▸ About this exercise
Repeat the entries that appear below, exactly as they are given.

====

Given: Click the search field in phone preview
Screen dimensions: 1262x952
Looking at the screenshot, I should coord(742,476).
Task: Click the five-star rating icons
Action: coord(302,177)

====

▸ Completed task
Given: Click the search field in phone preview
Screen dimensions: 1262x952
Looking at the screenshot, I should coord(742,476).
Task: Click the five-star rating icons
Action: coord(302,177)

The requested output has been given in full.